Task to complete: Could you output every record below exactly as it appears?

Data listing:
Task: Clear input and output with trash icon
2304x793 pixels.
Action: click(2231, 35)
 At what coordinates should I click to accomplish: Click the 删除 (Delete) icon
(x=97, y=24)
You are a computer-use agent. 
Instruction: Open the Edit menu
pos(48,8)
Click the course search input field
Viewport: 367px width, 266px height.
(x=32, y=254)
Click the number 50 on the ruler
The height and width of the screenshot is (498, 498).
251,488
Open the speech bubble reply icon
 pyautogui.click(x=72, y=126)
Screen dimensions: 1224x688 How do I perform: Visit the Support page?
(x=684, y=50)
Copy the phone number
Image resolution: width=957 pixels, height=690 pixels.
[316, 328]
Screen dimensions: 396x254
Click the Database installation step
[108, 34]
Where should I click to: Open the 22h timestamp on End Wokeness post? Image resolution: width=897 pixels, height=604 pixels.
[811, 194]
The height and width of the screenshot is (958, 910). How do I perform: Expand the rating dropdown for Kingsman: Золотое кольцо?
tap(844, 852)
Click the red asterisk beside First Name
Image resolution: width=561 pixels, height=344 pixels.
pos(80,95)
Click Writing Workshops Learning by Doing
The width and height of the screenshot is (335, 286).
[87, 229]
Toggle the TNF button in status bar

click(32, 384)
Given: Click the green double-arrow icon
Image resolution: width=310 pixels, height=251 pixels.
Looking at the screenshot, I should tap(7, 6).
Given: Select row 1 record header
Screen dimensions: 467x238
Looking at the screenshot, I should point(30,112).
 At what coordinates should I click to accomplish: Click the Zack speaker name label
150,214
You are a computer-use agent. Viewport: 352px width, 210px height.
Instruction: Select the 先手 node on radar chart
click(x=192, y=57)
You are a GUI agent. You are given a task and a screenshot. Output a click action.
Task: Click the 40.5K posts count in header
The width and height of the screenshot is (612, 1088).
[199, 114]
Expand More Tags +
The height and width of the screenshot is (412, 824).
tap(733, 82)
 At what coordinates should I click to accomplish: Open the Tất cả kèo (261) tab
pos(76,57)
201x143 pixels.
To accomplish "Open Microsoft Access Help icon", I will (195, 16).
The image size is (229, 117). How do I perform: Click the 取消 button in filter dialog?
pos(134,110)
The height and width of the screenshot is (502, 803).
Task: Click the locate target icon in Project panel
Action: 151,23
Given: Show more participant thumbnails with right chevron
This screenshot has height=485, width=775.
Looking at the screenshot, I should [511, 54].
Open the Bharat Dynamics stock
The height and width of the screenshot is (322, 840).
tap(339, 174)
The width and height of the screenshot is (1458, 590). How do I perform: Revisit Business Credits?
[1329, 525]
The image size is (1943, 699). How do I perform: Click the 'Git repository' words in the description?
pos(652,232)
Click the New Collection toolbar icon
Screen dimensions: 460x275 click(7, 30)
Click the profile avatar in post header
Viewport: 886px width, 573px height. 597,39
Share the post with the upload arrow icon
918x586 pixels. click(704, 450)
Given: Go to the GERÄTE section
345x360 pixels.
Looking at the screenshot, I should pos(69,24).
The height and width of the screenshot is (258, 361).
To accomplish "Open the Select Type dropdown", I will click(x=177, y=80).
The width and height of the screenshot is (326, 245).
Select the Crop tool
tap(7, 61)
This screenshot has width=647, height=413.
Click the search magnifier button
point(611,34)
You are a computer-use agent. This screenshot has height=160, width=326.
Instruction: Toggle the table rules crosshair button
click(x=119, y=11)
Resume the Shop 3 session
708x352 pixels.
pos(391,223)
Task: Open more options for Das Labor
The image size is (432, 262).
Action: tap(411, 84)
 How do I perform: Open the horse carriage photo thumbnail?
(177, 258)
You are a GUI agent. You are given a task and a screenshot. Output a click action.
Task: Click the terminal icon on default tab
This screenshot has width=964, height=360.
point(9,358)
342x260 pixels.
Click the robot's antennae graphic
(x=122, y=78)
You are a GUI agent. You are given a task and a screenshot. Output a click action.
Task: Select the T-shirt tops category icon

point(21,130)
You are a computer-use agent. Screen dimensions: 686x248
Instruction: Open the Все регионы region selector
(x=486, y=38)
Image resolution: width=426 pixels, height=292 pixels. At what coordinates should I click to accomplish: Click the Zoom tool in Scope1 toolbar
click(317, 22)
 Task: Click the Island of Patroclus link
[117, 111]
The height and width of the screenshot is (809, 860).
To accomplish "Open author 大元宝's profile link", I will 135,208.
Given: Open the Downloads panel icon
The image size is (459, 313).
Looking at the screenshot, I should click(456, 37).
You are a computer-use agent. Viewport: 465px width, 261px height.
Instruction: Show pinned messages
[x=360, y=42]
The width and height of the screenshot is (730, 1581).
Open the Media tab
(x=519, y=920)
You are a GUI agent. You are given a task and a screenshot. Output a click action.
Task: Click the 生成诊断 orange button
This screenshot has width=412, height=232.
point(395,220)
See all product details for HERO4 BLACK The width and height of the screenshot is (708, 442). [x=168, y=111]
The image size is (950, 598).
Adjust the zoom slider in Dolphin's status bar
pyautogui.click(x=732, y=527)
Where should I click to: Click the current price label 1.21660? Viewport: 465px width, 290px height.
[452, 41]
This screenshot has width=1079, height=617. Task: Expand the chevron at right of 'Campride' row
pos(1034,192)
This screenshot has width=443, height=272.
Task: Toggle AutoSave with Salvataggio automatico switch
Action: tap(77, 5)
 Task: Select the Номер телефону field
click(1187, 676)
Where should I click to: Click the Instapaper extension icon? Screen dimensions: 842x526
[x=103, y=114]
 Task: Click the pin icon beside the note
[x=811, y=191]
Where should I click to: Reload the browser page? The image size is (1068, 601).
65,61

Exercise answer:
Task: Clear input and output with trash icon
2304x793 pixels.
Action: click(2231, 35)
 At what coordinates should I click to accomplish: Click the 删除 (Delete) icon
(x=97, y=24)
You are a computer-use agent. 
Instruction: Open the Edit menu
pos(48,8)
Click the course search input field
Viewport: 367px width, 266px height.
(x=32, y=254)
Click the number 50 on the ruler
The height and width of the screenshot is (498, 498).
251,488
Open the speech bubble reply icon
 pyautogui.click(x=72, y=126)
Screen dimensions: 1224x688 How do I perform: Visit the Support page?
(x=684, y=50)
Copy the phone number
Image resolution: width=957 pixels, height=690 pixels.
[316, 328]
Screen dimensions: 396x254
Click the Database installation step
[108, 34]
Where should I click to: Open the 22h timestamp on End Wokeness post? Image resolution: width=897 pixels, height=604 pixels.
[811, 194]
The height and width of the screenshot is (958, 910). How do I perform: Expand the rating dropdown for Kingsman: Золотое кольцо?
tap(844, 852)
Click the red asterisk beside First Name
Image resolution: width=561 pixels, height=344 pixels.
pos(80,95)
Click Writing Workshops Learning by Doing
The width and height of the screenshot is (335, 286).
[87, 229]
Toggle the TNF button in status bar

click(32, 384)
Given: Click the green double-arrow icon
Image resolution: width=310 pixels, height=251 pixels.
Looking at the screenshot, I should tap(7, 6).
Given: Select row 1 record header
Screen dimensions: 467x238
Looking at the screenshot, I should point(30,112).
 At what coordinates should I click to accomplish: Click the Zack speaker name label
150,214
You are a computer-use agent. Viewport: 352px width, 210px height.
Instruction: Select the 先手 node on radar chart
click(x=192, y=57)
You are a GUI agent. You are given a task and a screenshot. Output a click action.
Task: Click the 40.5K posts count in header
The width and height of the screenshot is (612, 1088).
[199, 114]
Expand More Tags +
The height and width of the screenshot is (412, 824).
tap(733, 82)
 At what coordinates should I click to accomplish: Open the Tất cả kèo (261) tab
pos(76,57)
201x143 pixels.
To accomplish "Open Microsoft Access Help icon", I will (195, 16).
The image size is (229, 117). How do I perform: Click the 取消 button in filter dialog?
pos(134,110)
The height and width of the screenshot is (502, 803).
Task: Click the locate target icon in Project panel
Action: 151,23
Given: Show more participant thumbnails with right chevron
This screenshot has height=485, width=775.
Looking at the screenshot, I should [511, 54].
Open the Bharat Dynamics stock
The height and width of the screenshot is (322, 840).
tap(339, 174)
The width and height of the screenshot is (1458, 590). How do I perform: Revisit Business Credits?
[1329, 525]
The image size is (1943, 699). How do I perform: Click the 'Git repository' words in the description?
pos(652,232)
Click the New Collection toolbar icon
Screen dimensions: 460x275 click(7, 30)
Click the profile avatar in post header
Viewport: 886px width, 573px height. 597,39
Share the post with the upload arrow icon
918x586 pixels. click(704, 450)
Given: Go to the GERÄTE section
345x360 pixels.
Looking at the screenshot, I should pos(69,24).
The height and width of the screenshot is (258, 361).
To accomplish "Open the Select Type dropdown", I will click(x=177, y=80).
The width and height of the screenshot is (326, 245).
Select the Crop tool
tap(7, 61)
This screenshot has width=647, height=413.
Click the search magnifier button
point(611,34)
You are a computer-use agent. This screenshot has height=160, width=326.
Instruction: Toggle the table rules crosshair button
click(x=119, y=11)
Resume the Shop 3 session
708x352 pixels.
pos(391,223)
Task: Open more options for Das Labor
The image size is (432, 262).
Action: tap(411, 84)
 How do I perform: Open the horse carriage photo thumbnail?
(177, 258)
You are a GUI agent. You are given a task and a screenshot. Output a click action.
Task: Click the terminal icon on default tab
This screenshot has width=964, height=360.
point(9,358)
342x260 pixels.
Click the robot's antennae graphic
(x=122, y=78)
You are a GUI agent. You are given a task and a screenshot. Output a click action.
Task: Select the T-shirt tops category icon

point(21,130)
You are a computer-use agent. Screen dimensions: 686x248
Instruction: Open the Все регионы region selector
(x=486, y=38)
Image resolution: width=426 pixels, height=292 pixels. At what coordinates should I click to accomplish: Click the Zoom tool in Scope1 toolbar
click(317, 22)
 Task: Click the Island of Patroclus link
[117, 111]
The height and width of the screenshot is (809, 860).
To accomplish "Open author 大元宝's profile link", I will 135,208.
Given: Open the Downloads panel icon
The image size is (459, 313).
Looking at the screenshot, I should click(456, 37).
You are a computer-use agent. Viewport: 465px width, 261px height.
Instruction: Show pinned messages
[x=360, y=42]
The width and height of the screenshot is (730, 1581).
Open the Media tab
(x=519, y=920)
You are a GUI agent. You are given a task and a screenshot. Output a click action.
Task: Click the 生成诊断 orange button
This screenshot has width=412, height=232.
point(395,220)
See all product details for HERO4 BLACK The width and height of the screenshot is (708, 442). [x=168, y=111]
The image size is (950, 598).
Adjust the zoom slider in Dolphin's status bar
pyautogui.click(x=732, y=527)
Where should I click to: Click the current price label 1.21660? Viewport: 465px width, 290px height.
[452, 41]
This screenshot has width=1079, height=617. Task: Expand the chevron at right of 'Campride' row
pos(1034,192)
This screenshot has width=443, height=272.
Task: Toggle AutoSave with Salvataggio automatico switch
Action: tap(77, 5)
 Task: Select the Номер телефону field
click(1187, 676)
Where should I click to: Click the Instapaper extension icon? Screen dimensions: 842x526
[x=103, y=114]
 Task: Click the pin icon beside the note
[x=811, y=191]
Where should I click to: Reload the browser page? The image size is (1068, 601).
65,61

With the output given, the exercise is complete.